# DATA TO USE:
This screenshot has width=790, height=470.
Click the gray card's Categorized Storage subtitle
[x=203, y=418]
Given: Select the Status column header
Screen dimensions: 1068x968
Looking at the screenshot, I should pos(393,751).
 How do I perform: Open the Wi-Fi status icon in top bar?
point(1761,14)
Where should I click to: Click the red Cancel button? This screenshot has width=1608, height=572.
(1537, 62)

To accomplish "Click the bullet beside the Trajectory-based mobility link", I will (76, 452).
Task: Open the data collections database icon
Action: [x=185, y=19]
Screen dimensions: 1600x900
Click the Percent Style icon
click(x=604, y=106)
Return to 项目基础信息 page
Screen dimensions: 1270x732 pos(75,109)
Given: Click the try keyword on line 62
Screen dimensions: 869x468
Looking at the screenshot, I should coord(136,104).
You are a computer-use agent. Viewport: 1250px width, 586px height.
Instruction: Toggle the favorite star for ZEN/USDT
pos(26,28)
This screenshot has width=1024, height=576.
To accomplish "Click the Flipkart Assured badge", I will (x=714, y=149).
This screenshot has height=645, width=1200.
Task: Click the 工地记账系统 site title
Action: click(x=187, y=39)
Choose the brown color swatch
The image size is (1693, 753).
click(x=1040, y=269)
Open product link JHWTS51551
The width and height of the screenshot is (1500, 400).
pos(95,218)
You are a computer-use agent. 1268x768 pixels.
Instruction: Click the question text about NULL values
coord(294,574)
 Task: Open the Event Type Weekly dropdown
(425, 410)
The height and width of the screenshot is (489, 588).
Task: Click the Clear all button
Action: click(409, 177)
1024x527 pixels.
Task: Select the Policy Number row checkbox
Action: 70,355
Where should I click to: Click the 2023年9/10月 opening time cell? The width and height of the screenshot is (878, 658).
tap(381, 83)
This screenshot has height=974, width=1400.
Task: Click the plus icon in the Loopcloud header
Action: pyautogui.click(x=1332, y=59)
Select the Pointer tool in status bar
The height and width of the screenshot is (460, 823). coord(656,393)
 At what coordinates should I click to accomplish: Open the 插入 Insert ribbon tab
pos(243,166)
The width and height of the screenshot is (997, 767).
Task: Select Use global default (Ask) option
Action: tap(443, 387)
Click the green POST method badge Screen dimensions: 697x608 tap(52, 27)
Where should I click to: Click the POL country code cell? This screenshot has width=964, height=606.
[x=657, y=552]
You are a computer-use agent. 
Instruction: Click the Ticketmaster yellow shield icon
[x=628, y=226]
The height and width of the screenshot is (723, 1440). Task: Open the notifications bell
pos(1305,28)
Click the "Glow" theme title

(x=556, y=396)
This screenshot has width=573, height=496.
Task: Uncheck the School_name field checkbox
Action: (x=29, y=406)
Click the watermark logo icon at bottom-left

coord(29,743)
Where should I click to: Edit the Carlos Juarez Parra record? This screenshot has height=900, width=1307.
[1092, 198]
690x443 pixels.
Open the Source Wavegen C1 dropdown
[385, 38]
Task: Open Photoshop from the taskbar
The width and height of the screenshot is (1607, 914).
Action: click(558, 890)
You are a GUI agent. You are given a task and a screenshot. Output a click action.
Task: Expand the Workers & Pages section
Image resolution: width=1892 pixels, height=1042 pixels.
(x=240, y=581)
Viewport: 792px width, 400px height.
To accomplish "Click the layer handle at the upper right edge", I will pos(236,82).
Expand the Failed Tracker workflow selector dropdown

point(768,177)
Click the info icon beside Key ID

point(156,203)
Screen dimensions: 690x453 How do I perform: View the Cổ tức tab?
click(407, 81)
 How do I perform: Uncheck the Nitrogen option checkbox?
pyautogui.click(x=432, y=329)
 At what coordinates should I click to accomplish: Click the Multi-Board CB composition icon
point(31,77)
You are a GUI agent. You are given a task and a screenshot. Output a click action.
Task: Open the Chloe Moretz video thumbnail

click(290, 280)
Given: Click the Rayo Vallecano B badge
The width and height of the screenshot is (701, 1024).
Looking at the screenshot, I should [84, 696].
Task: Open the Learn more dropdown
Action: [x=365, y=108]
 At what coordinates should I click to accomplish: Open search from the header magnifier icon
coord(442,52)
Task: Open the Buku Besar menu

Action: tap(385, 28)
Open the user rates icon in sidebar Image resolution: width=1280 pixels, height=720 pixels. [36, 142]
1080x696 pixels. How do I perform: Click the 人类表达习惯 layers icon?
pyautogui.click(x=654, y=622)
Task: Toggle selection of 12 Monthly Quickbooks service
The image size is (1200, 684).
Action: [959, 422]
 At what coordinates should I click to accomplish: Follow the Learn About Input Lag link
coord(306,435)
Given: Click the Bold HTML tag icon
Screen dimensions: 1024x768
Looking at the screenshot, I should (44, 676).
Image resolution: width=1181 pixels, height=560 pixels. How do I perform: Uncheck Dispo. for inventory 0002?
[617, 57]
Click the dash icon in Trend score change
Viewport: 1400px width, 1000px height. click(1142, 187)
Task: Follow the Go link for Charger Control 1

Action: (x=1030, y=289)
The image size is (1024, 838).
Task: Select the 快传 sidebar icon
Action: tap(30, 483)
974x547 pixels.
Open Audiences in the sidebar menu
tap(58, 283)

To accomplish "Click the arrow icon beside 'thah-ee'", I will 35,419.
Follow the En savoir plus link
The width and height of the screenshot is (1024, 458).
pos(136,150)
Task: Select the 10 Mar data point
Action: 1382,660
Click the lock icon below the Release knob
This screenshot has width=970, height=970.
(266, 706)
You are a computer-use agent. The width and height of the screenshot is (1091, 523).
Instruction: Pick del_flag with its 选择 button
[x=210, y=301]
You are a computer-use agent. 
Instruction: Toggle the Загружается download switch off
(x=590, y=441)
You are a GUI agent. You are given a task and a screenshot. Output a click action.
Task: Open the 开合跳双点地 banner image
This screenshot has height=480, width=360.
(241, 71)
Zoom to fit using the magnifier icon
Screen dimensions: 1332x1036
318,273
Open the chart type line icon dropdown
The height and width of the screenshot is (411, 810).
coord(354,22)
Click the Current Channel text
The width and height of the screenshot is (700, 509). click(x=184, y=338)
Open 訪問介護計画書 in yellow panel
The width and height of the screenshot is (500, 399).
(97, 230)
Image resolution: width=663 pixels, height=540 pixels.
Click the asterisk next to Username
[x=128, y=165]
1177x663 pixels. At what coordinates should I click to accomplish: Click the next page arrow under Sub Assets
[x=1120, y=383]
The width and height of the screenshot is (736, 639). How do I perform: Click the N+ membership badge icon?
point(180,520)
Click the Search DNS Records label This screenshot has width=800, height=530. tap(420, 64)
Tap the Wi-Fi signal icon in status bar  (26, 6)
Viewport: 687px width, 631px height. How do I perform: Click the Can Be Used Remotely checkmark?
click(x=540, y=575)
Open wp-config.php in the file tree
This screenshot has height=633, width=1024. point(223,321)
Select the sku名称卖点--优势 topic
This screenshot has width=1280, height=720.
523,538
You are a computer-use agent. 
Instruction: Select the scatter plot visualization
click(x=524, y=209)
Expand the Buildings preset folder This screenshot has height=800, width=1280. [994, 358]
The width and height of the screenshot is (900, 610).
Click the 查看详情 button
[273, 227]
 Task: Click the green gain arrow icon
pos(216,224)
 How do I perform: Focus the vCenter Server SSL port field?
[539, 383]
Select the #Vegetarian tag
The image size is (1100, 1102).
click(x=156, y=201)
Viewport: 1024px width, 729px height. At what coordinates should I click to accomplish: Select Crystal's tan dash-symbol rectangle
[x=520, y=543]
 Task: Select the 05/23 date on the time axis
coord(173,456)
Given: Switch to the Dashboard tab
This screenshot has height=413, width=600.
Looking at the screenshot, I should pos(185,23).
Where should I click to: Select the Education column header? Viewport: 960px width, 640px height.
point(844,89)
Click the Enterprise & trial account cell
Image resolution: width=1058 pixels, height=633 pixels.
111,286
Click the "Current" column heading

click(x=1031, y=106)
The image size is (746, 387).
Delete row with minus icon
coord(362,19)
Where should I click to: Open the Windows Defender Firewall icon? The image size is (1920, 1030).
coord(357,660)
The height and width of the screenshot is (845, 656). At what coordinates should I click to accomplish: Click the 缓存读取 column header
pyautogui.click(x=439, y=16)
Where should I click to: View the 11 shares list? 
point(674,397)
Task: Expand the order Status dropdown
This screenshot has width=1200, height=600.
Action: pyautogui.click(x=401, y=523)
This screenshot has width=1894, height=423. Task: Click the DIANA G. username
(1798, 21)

# THE PROBLEM:
Find "The image size is (746, 387)." in the records above. Repeat its line and every later line exactly, through the last one.

# RESULT:
The image size is (746, 387).
Delete row with minus icon
coord(362,19)
Where should I click to: Open the Windows Defender Firewall icon? The image size is (1920, 1030).
coord(357,660)
The height and width of the screenshot is (845, 656). At what coordinates should I click to accomplish: Click the 缓存读取 column header
pyautogui.click(x=439, y=16)
Where should I click to: View the 11 shares list? 
point(674,397)
Task: Expand the order Status dropdown
This screenshot has width=1200, height=600.
Action: pyautogui.click(x=401, y=523)
This screenshot has width=1894, height=423. Task: Click the DIANA G. username
(1798, 21)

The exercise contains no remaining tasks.